Daffodils, or narcissi, are usually at their peak in April, but if you can’t wait, it’s worth growing some early-flowering varieties to provide you with late winter and early spring colour.
Of course, to ensure they flower this early, you do need to plant them in a south-facing, sheltered spot. This will provide them with that extra bit of warmth to encourage them to flower.
Discover late-flowering daffodils to grow
Narcissi look especially good when grown in large, natural drifts. To naturalise them, throw handfuls of bulbs on the grass where they are to grow, and plant the bulbs where they land. You can use a bulb planter for quick planting.
Boost the winter colour in your garden with this beautiful selection of early-flowering daffodils.
Narcissus ‘February Gold’
‘February Gold’ is perhaps the most well known of the early-flowering daffodils, and is a medium-sized variety with rich yellow blooms. Plant in full sun for the best chance of early blooms.
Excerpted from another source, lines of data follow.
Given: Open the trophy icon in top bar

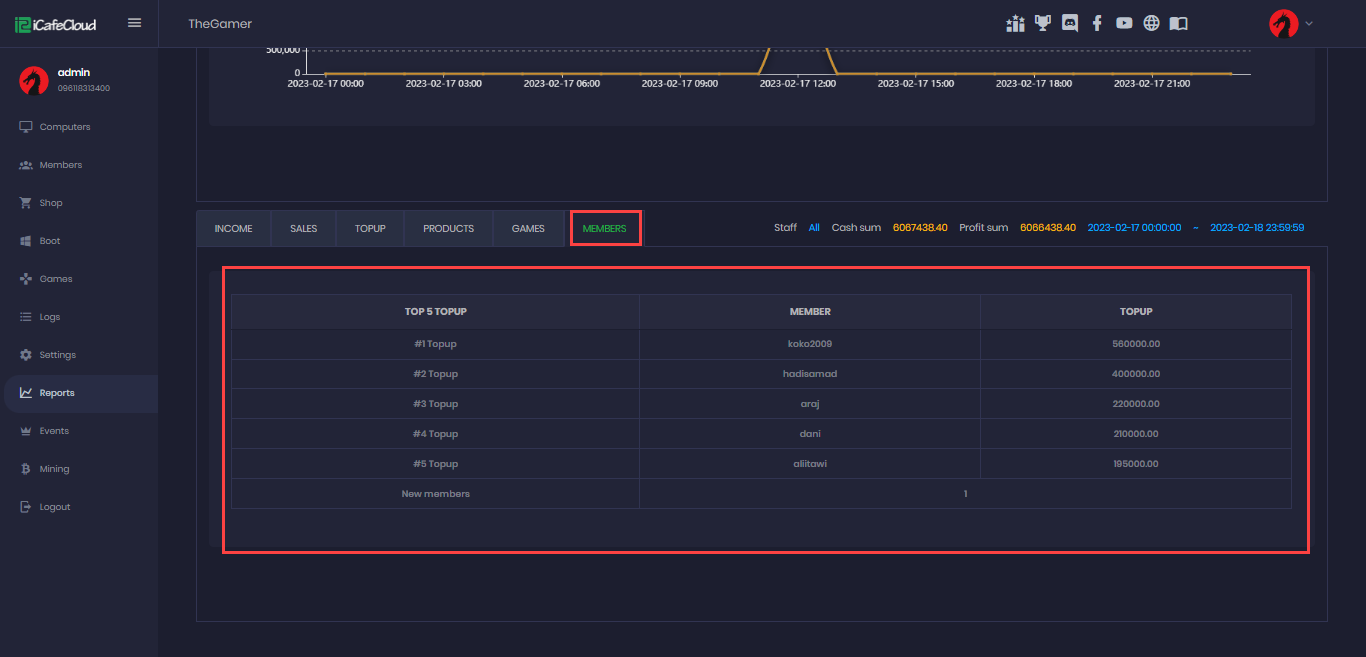Looking at the screenshot, I should point(1043,23).
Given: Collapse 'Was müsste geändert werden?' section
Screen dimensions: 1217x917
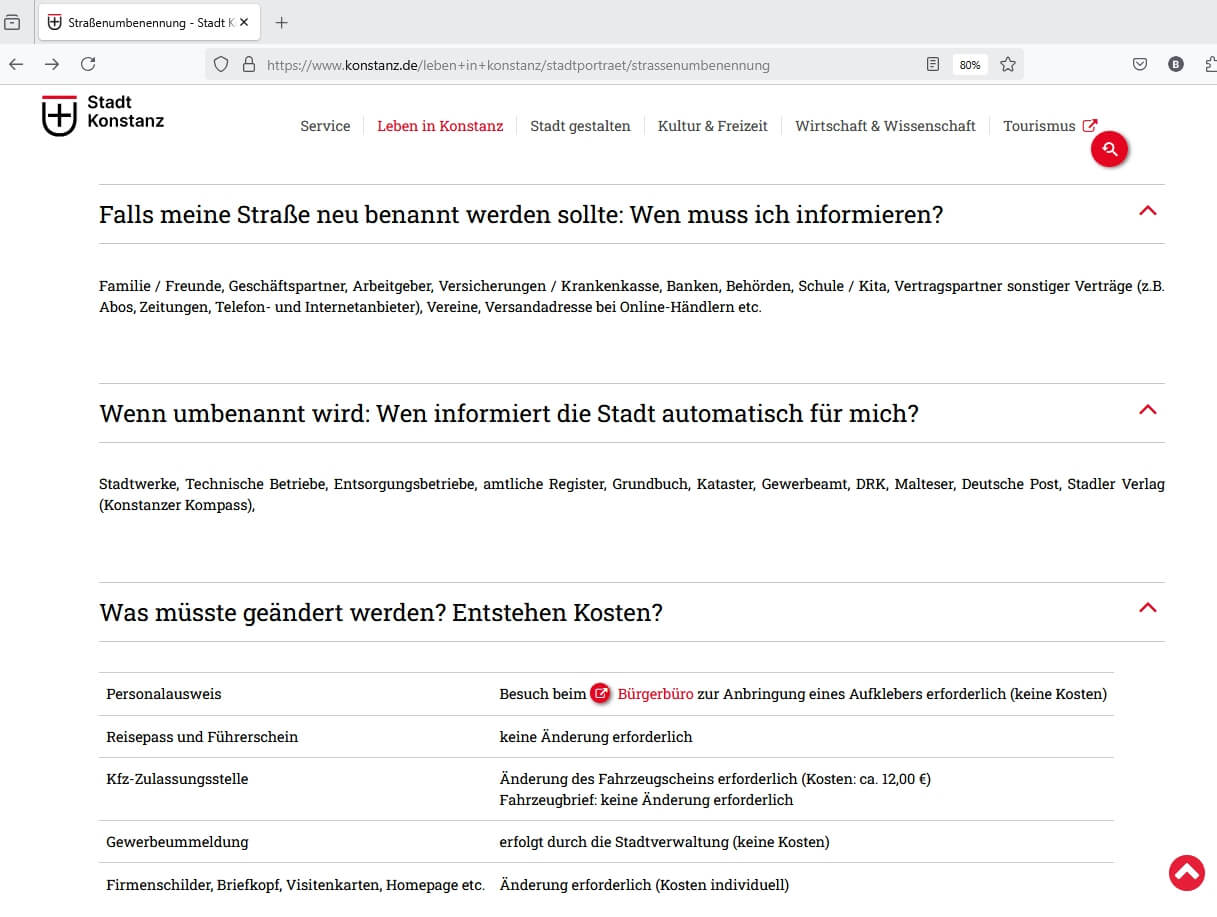Looking at the screenshot, I should [1148, 608].
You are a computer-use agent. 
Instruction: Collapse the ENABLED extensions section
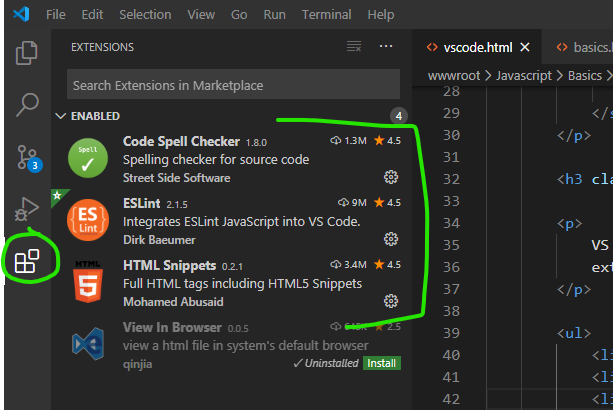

Height x spread: 30cm x 10cm.
Narcissus ‘Ice Follies’
‘Ice Follies’ is a cheerful, bi-coloured variety with flattened, buttery yellow cups set against cream petals. Perfect for planting with muscari and spring crocuses.
H x S: 40cm x 15cm.
‘Rijnveld’s Early Sensation’
Narcissus ‘Rijnveld’s Early Sensation’
This lovely trumpet daffodil can flower as early as January, so is ideal if you’re looking for winter colour. Looks fabulous planted with snowdrops and crocuses.
H x S: 40cm x 20cm.
Narcissus ‘Early Bride’
As the name suggests, ‘Early Bride’ appears in March, sometimes earlier, displaying its golden yellow cups and ivory-white petals.
H x S: 50cm x 20cm.
Arguably the most popular dwarf daffodil, ‘Tête-à-tête’ grows to just 15cm high, but packs a punch with a profusion of mid-yellow flowers. Try growing with wood anemones and scillas.
H x S: 15cm x 10cm.
‘Rip van Winkle’
Narcissus ‘Rip van Winkle’
‘Rip van Winkle’ is a rather flamboyant dwarf cultivar with cut petals giving the flowers a starry appearance. Provides fabulous cut flowers and is great for growing in pots.
H x S: 15cm x 8cm.
Daffodils can be deadheaded, which prevents energy being spent on seed production, but don’t cut back the foliage until it’s withered and brown. To produce more daffodils, you can carefully lift clumps and remove some of the bulbs to plant elsewhere.